**DATA EXTRACT**

------------------------------------

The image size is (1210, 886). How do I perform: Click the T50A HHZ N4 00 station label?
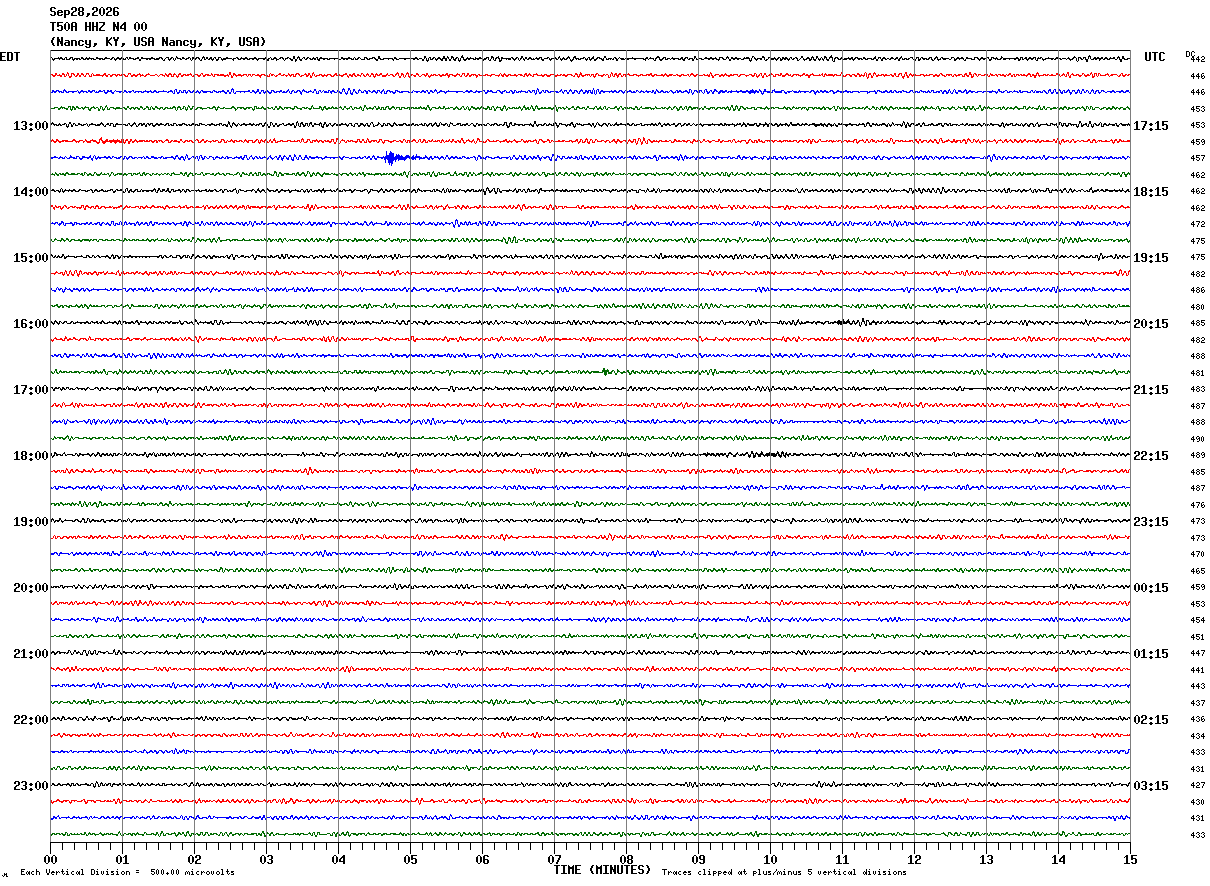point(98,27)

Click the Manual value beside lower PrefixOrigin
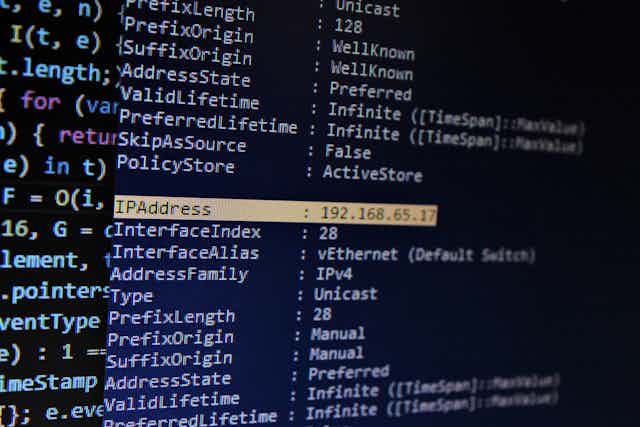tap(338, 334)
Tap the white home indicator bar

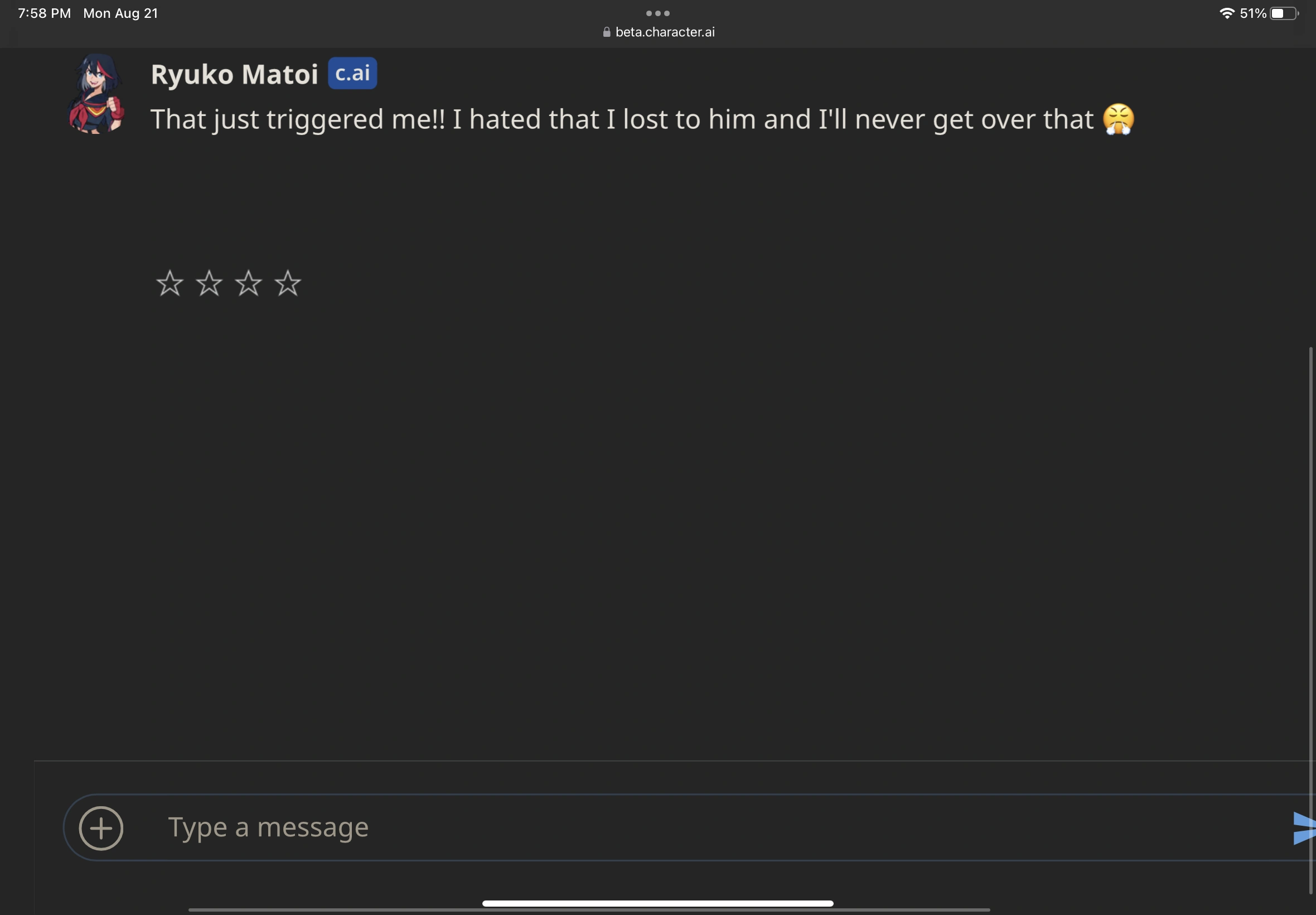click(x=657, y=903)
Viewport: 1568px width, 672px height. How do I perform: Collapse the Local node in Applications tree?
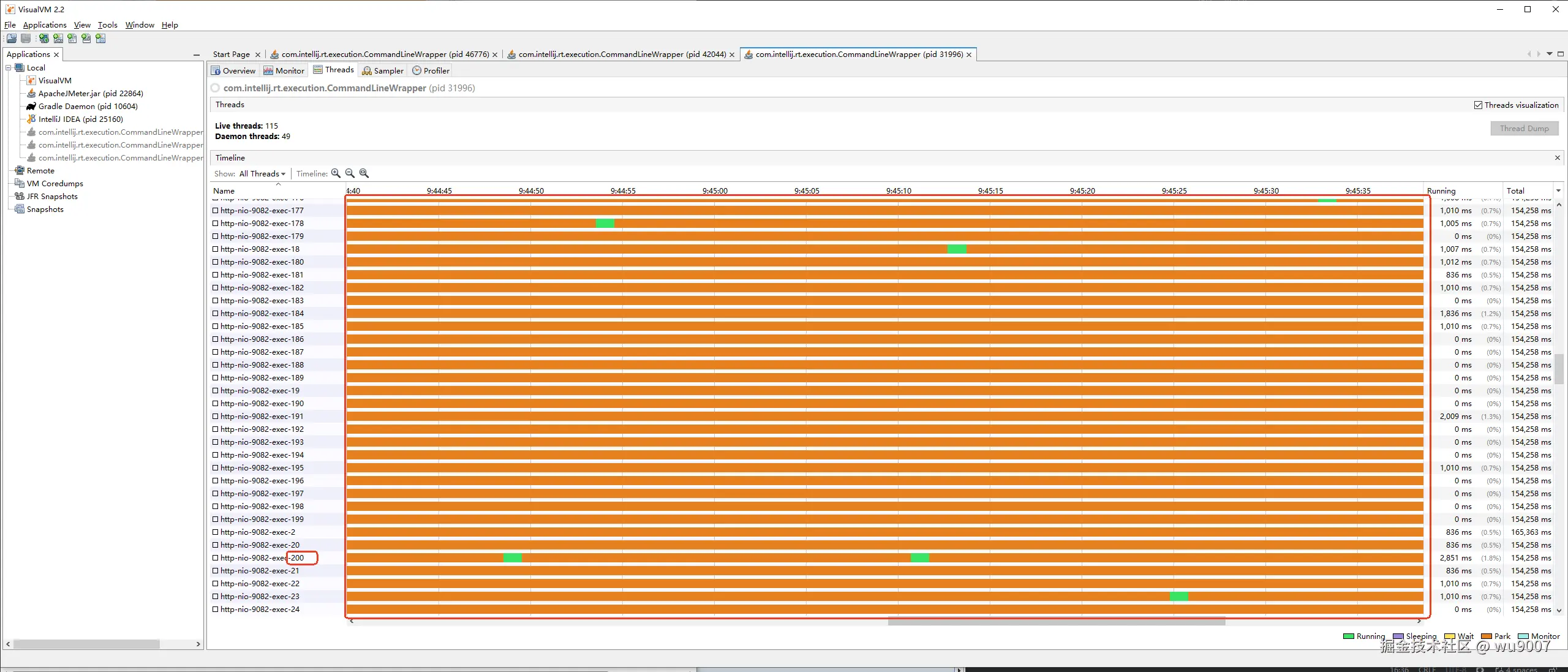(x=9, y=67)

------------------------------------

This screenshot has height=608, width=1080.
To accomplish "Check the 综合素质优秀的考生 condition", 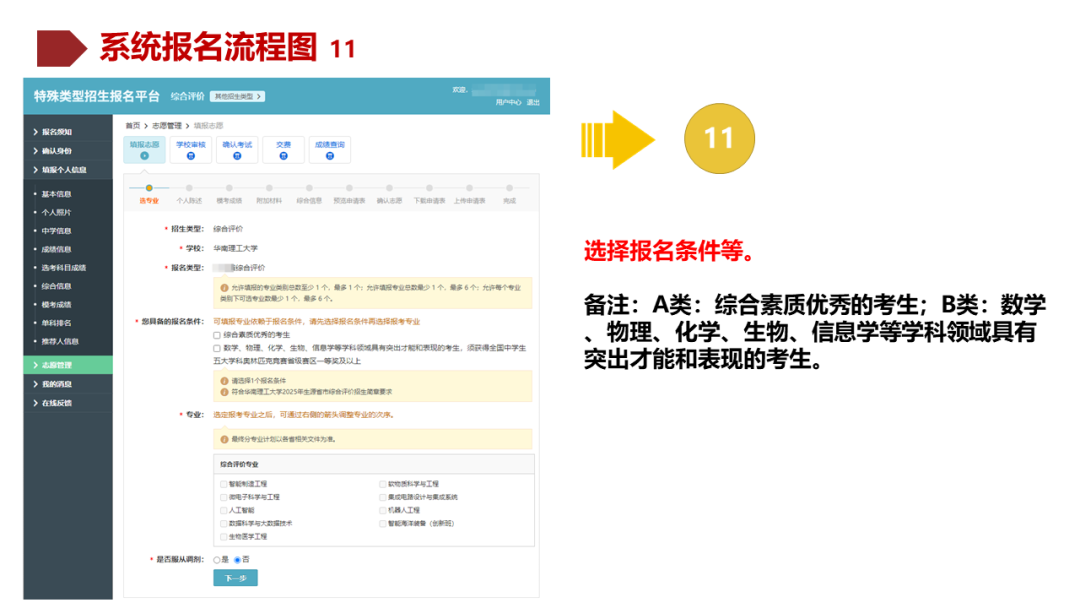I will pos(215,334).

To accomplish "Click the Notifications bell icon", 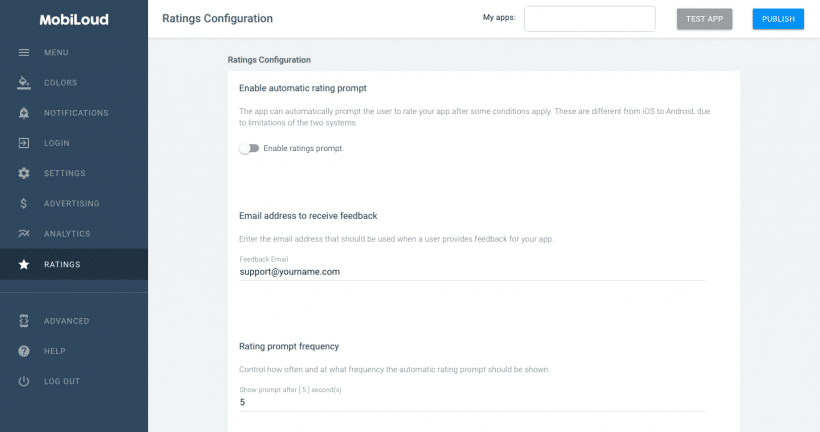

------------------------------------

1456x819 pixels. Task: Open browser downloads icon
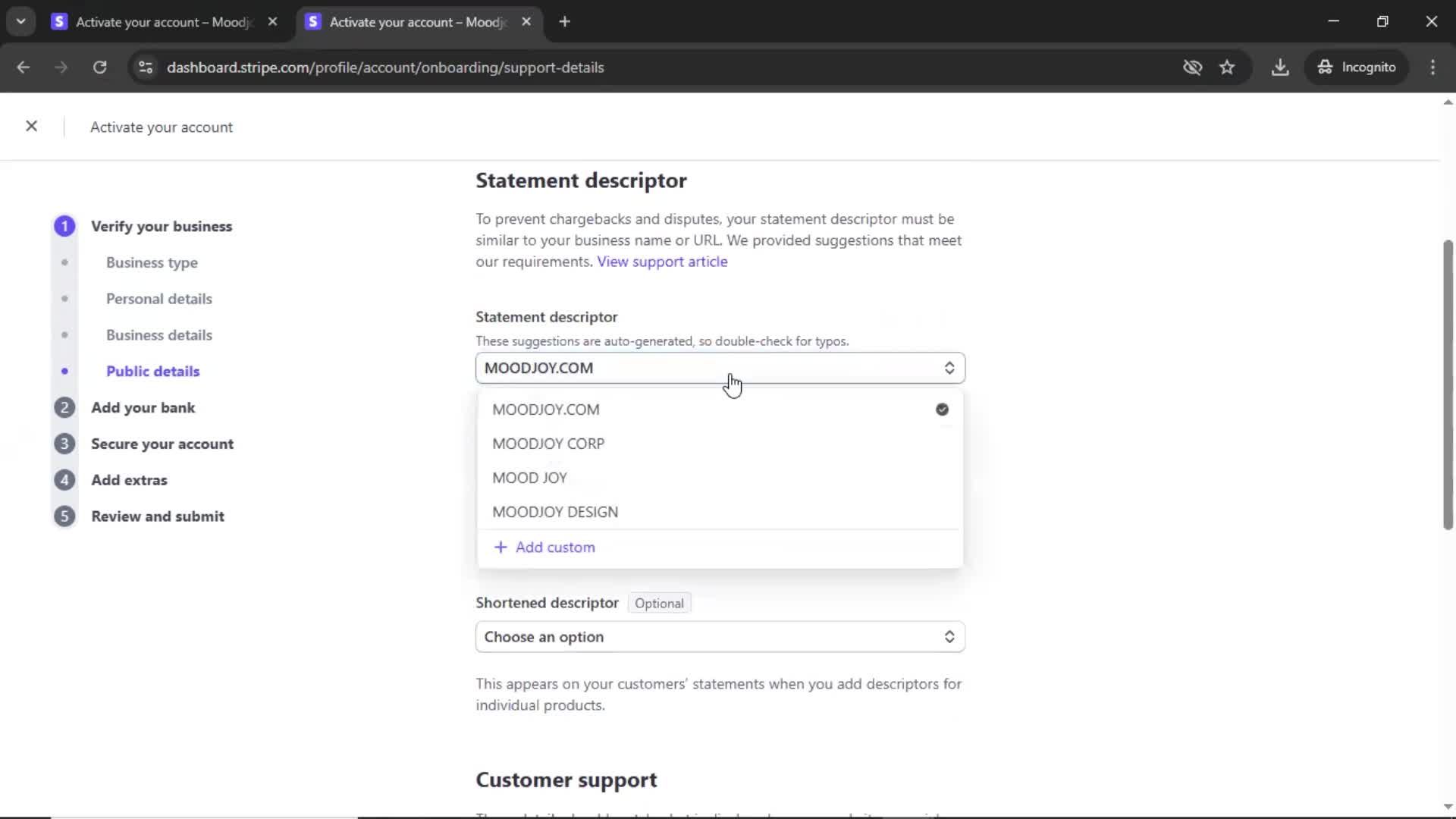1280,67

------------------------------------

**WHAT IS EXPECTED**
Print the lines above, from the line containing "Click the Manual" through the line containing "(x=9, y=67)", keeping both of those lines. Leave the pictures out.

**FINISHED ANSWER**
Click the Manual value beside lower PrefixOrigin
tap(338, 334)
Tap the white home indicator bar

click(x=657, y=903)
Viewport: 1568px width, 672px height. How do I perform: Collapse the Local node in Applications tree?
(x=9, y=67)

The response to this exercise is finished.